- _TASK TO COMPLETE_
From the first line to the last, return the data exactly as it stands.

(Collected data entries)
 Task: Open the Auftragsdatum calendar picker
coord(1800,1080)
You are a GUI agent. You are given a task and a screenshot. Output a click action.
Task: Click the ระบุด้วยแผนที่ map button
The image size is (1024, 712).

- _FINISHED TASK_
 Task: Open the Auftragsdatum calendar picker
coord(1800,1080)
You are a GUI agent. You are given a task and a screenshot. Output a click action.
Task: Click the ระบุด้วยแผนที่ map button
The image size is (1024, 712).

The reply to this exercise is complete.